Durumu sadece bir hesaplama hatasına
indirgemek ne kadar doğru bilemiyorum. Ancak sert güce dayanan tahkimatın sürdürülmesinde
bugün yaşanan sorunlar ve müttefiklere duyulan acil ihtiyacın altında söz
konusu aşırı harcama ve hesaplama hatalarının yer aldığını söylemek mümkün.
Çin ve Rusya’nın son dönemde ABD ile
girdikleri ve büyük güç rekabetine benzetilen söz konusu rekabet karşı
hegemonya alanlarının oluşmaya başladığını gösteriyor. Fakat bu mücadele
alanlarının da yine var olan sistemik yapı içerisinde şekillendiğini es
geçmemek lazım.
Bu rekabetten yeni bir sistemik yapı doğar
mı? Ya da yazının başında belirttiğimiz “makul
bir sistemik yapı doğar mı?”
İki kutuplu soğuk savaş döneminin daha
istikrarlı olduğunu savunan nostaljiklere göre çok kutuplu sistem on dokuzuncu ve
yirminci yüzyılın başlarındaki Avrupa uluslararası sistemine benzer çatışma
üreten bir düzen.
Ancak benzer bir bloklaşmanın eninde
sonunda sistemi parçalayan bir düzensizliğe dönüştüğü de görüldü. Soğuk savaşın
sona ermesi ile başlayan tek kutuplu an, ABD’nin devasa sert gücüne rağmen
çatışma üretmeye devam etti. Tek kutuplu sistemin küresel bir rıza üretemediği
görüldü.
Bunun altında yatan en önemli nedenlerden
birisi sistemin küresel refah üretememesi oldu. Sadece sistemi yürüten asıl
güçlerin sahip olduğu refah asimetrik ve dağınık direniş merkezlerinin ortaya
çıkmasına neden oldu.
Özellikle soğuk savaşın hemen ardından
sistemik yapı ile ilgili yapılan spekülasyonların yanlış çıkmasının temelinde
epistemolojik bir problem var. Teorisyenlerin düşünce yapılarının Avrupa jeopolitiğine
kilitlenmeleri ve ‘diğerleri’nin durumlarını, yapılarını ihmal etmeleri.

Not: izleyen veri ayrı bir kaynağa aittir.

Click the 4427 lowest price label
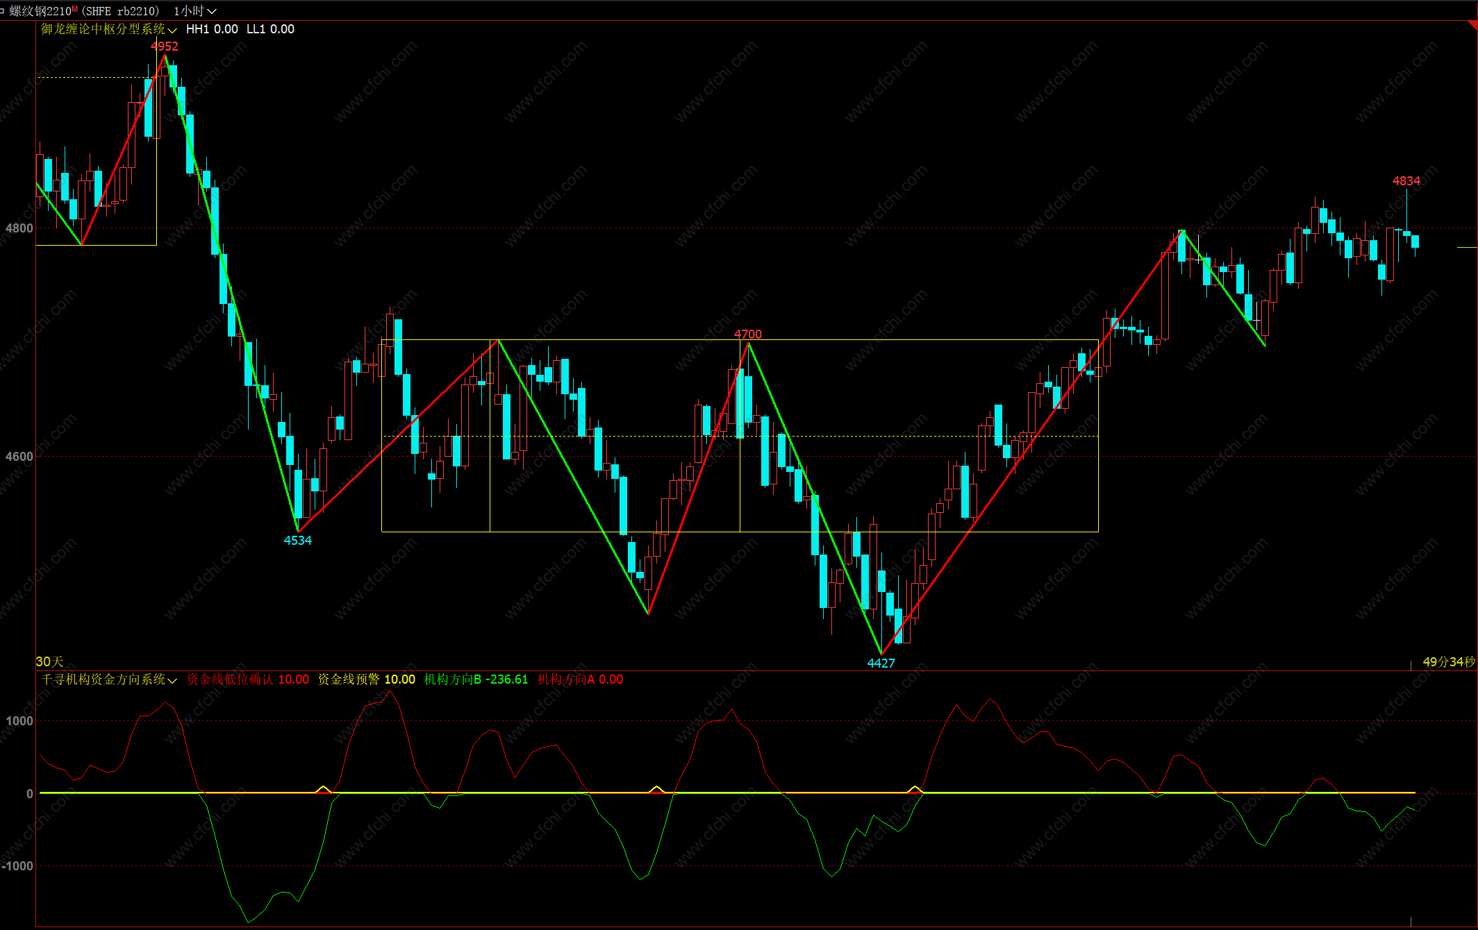The image size is (1478, 930). point(881,663)
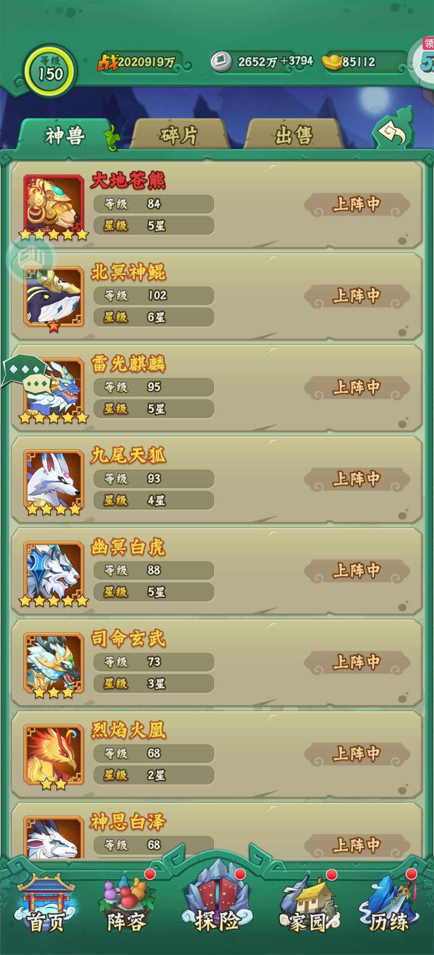Open the 司命玄武 beast entry

click(217, 663)
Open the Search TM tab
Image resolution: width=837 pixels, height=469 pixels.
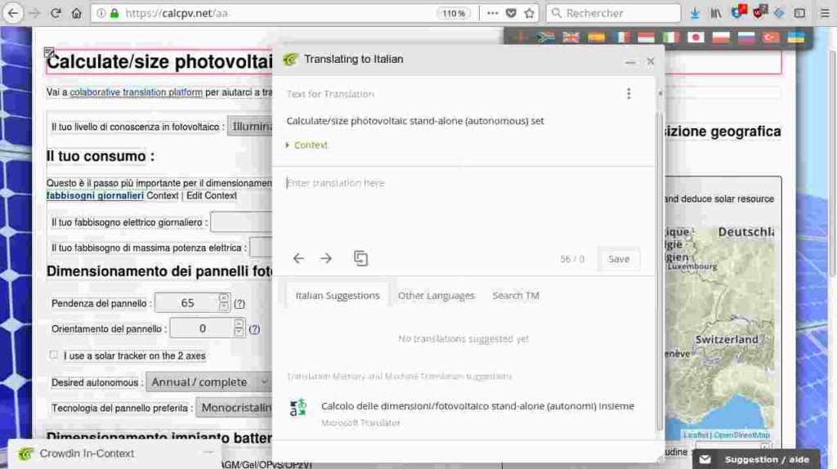click(x=515, y=295)
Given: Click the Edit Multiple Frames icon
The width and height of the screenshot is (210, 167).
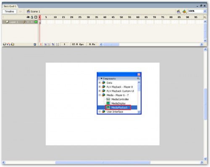Looking at the screenshot, I should pos(53,44).
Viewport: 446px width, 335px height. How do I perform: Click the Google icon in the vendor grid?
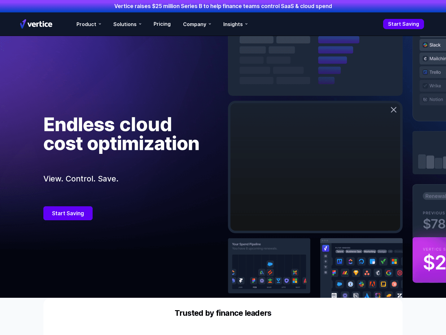[x=389, y=273]
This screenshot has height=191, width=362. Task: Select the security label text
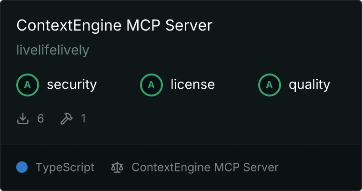point(72,85)
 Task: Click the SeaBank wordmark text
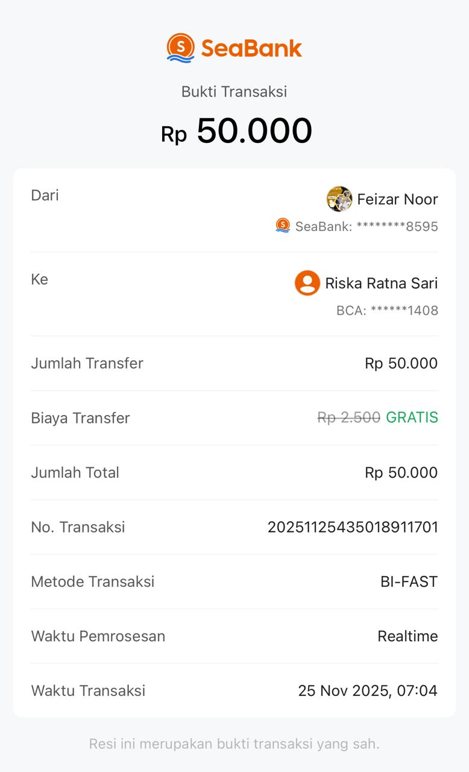coord(251,48)
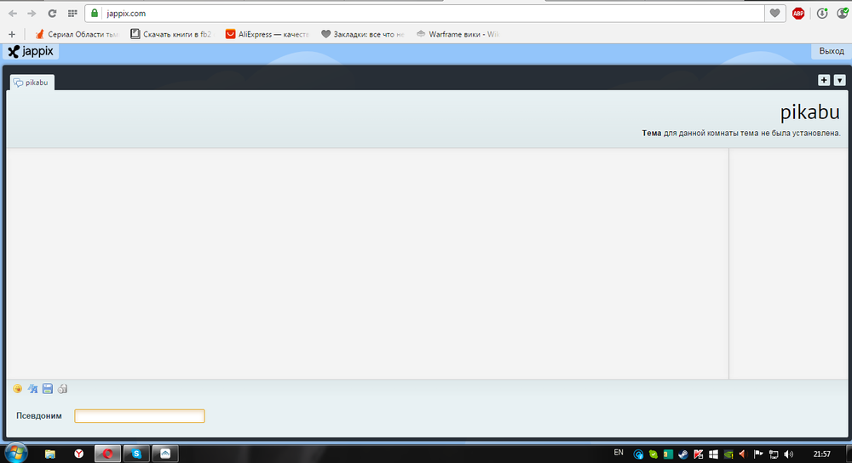Click the save chat floppy icon
This screenshot has height=463, width=852.
[48, 389]
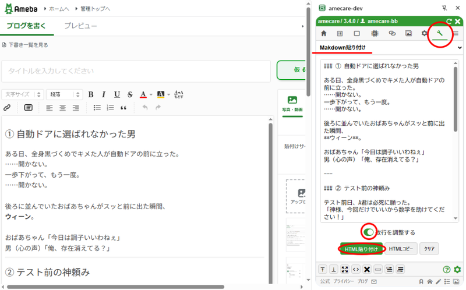Click the HTML貼り付け button
Image resolution: width=466 pixels, height=290 pixels.
pos(361,249)
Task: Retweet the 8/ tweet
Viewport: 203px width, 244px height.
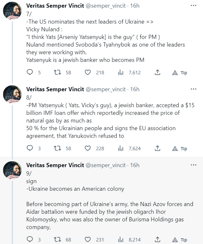Action: tap(58, 148)
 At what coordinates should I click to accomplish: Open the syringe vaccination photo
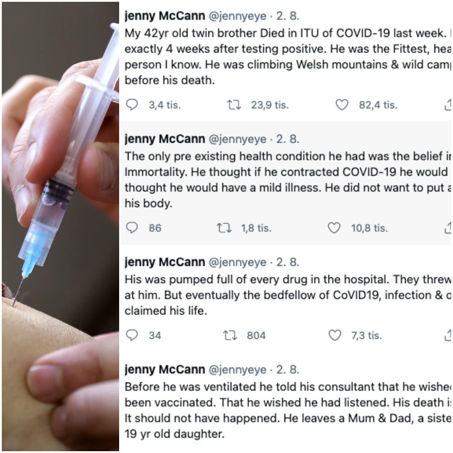point(59,227)
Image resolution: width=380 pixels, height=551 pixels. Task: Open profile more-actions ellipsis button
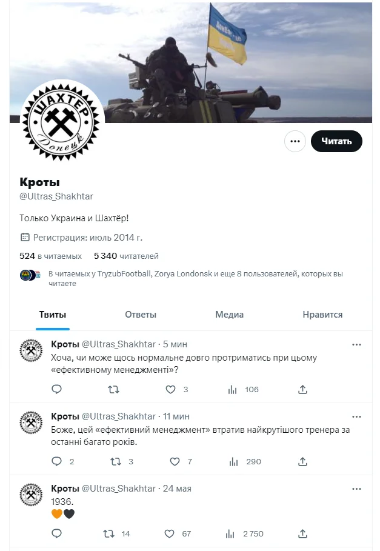(x=295, y=141)
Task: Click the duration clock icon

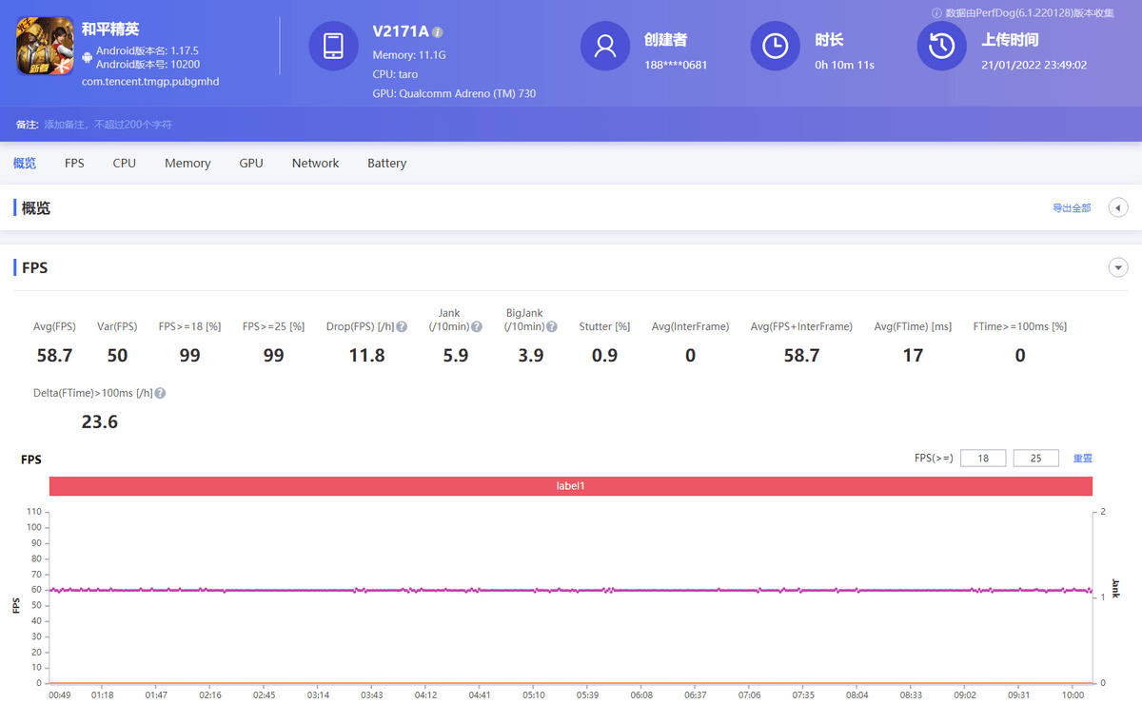Action: click(775, 46)
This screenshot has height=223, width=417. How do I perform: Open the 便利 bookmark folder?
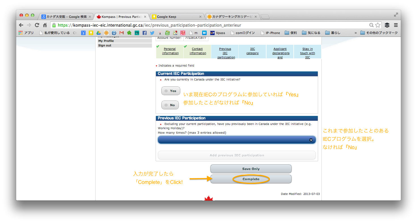[x=291, y=33]
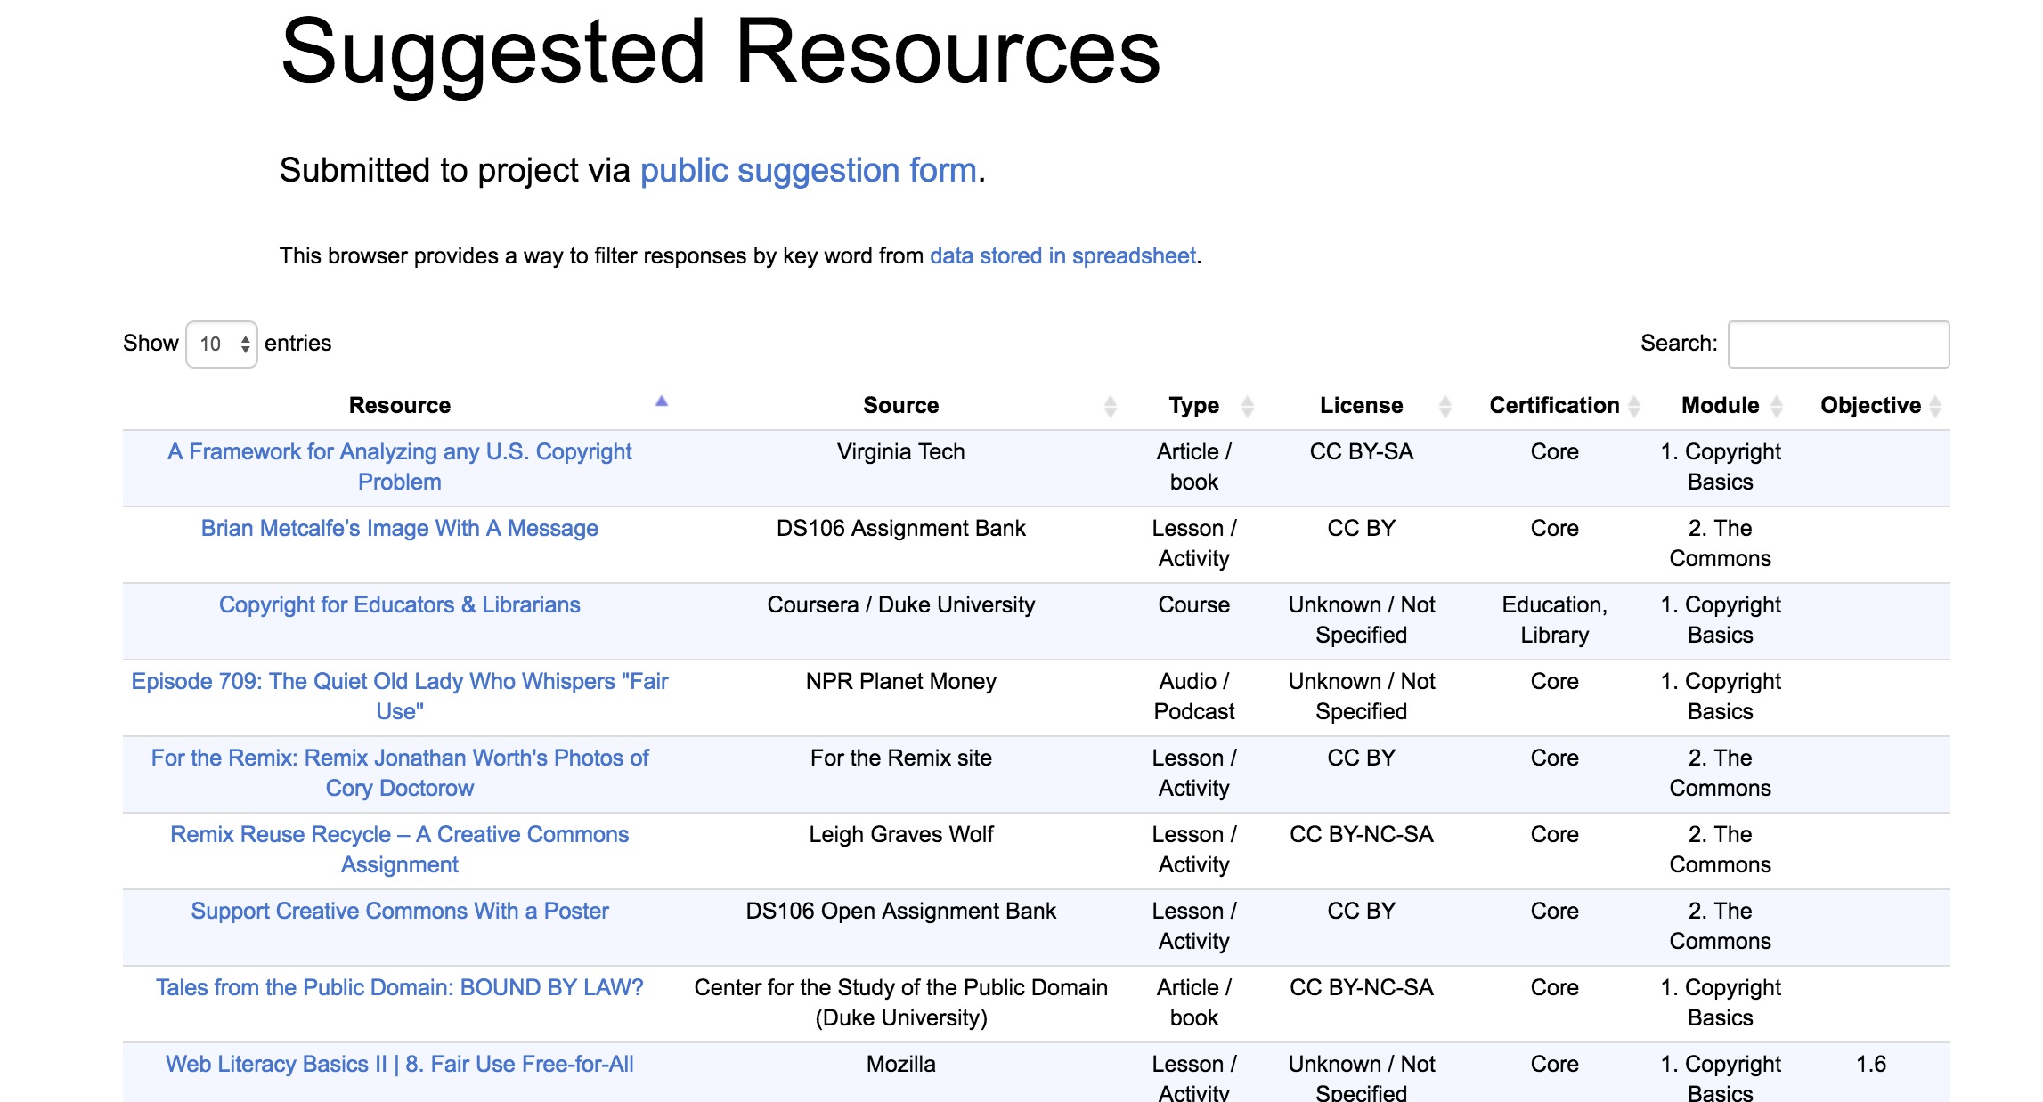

Daha doğrusu Mearsheimer’ın da “Great Delusion: Liberal Dreams and
International Realities” (Büyük Yanılsama: Liberal Düşler ve Uluslararası
Gerçeklikler) adlı önemli eserinde belirttiği gibi liberal uluslararası
düzen fikri bir yanılsamadan ibaret olabilir. Avrupa ve ABD merkezli bu gerçeklik
dünyanın geri kalanı ile az önce belirttiğim gibi total bir refah üretemediği
için bu frekansı yakalayamadı.
Dolayısı ile ABD’nin merkezinde olduğu bir
uluslararası düzen fikri geçerliliğini yitirmeye başladı. Bu aşınma bir eğilim
olma yolunda derinleşiyor. ABD, müttefiklere dayanan ve soğuk savaş benzeri
(hibrit soğuk savaş) bir yaklaşım ile durumu restore etmeye çabalıyor.
Küresel bir organik kriz içerisine giren
sistemin söz konusu krizden ciddi bir revizyon yapılmadan kurtulması zor
görünüyor. İkinci dünya savaşı öncesi bir düzenli düzensizliği yaşıyoruz.
Ama aynı zamanda bugün tek kutuplu bir
dünya yerine çoklu merkezlerin karar alma süreçlerine katıldığı çok kutuplu bir
dünya sisteminin oluşmasına da tanık oluyoruz. Ancak şu anda maddi temelleri
olan bir eğilim değil bu. Hala bir eğilim olarak dönüşüyor ve ABD’nin sistemik
ağırlığı eskisine göre aşınsa da hala güçlü.
Çin ve Rusya’nın sistem içerisinde artan
ağırlıkları geleceğe dönük projeksiyonlarda çok kutuplu bir uluslararası sisteme dönük eğilimi hızlandıracaktır.
Bu eğilim makul bir düzeyde çok kutuplu bir uluslararası düzen ortaya
çıkarabilir. En azından çatışma üretmesi kısıtlanmış, yönetilebilir bir düzen.
Asıl soru bu sistemin çoğunluk merkezli mi yoksa çokluk
merkezli mi hareket edeceği noktasında düğümleniyor.